(*) Percival Puginna
Estávamos
num programa de debates sobre direitos humanos. Lá pelas tantas, um dos meus
interlocutores falou em “dignidade da pessoa humana”. Eu os sabia marxistas e,
portanto, materialistas. Perguntei-lhes, então, como um desafio: qual o
fundamento da dignidade da pessoa humana?
Sabia
que essa questão coloca o materialismo e seus adeptos num beco sem saída. Para
respondê-la, o microfone correu a mesa. Falaram, falaram e nem de longe
trataram do tema. Quando retornou a mim, chamei a atenção para o fato de que
não haviam me dado qualquer resposta. Mencionada por materialistas, a dignidade
da pessoa humana é mera retórica.
Ante
a provocação que fiz, um deles saiu-se com esta: “O fundamento da dignidade da
pessoa humana é a reciprocidade nas relações”. Ora, salta aos olhos que a
reciprocidade, vale dizer, a equidade nas relações e trocas interpessoais e
sociais, pode ser, em alguns casos, fundamento da justiça, mas nem de longe
serve como alicerce para a dignidade do ser humano. Em determinadas situações
talvez seja apenas consequência.
Entendamos
isso porque é importante. Quem vive em situação de carência mental, material ou
física tem, como pessoa, dignidade igual à da mais eminente celebridade e à da
mais justa e generosa das criaturas. E em quase nada pode o desvalido
contribuir para a tal reciprocidade. Exigi-la em certos casos pode ser puro e
duro egoísmo. Há ocasiões em que a reciprocidade, como critério de justiça, se
fundamenta na dignidade da pessoa humana, mas o que nela se sustenta não lhe
pode servir, também, como suporte.

•••

▸ Problema a resolver
Reescreva o trecho do texto sobre a dignidade da pessoa humana que vai de "(*) Percival Puginna" até "é mera retórica.", substituindo "interlocutores" por "convidados".

▸ Dados fornecidos

•••

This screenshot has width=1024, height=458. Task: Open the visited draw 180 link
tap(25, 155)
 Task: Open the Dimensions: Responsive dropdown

•••

▸ Resposta do exercício
(*) Percival Puginna
Estávamos
num programa de debates sobre direitos humanos. Lá pelas tantas, um dos meus
convidados falou em “dignidade da pessoa humana”. Eu os sabia marxistas e,
portanto, materialistas. Perguntei-lhes, então, como um desafio: qual o
fundamento da dignidade da pessoa humana?
Sabia
que essa questão coloca o materialismo e seus adeptos num beco sem saída. Para
respondê-la, o microfone correu a mesa. Falaram, falaram e nem de longe
trataram do tema. Quando retornou a mim, chamei a atenção para o fato de que
não haviam me dado qualquer resposta. Mencionada por materialistas, a dignidade
da pessoa humana é mera retórica.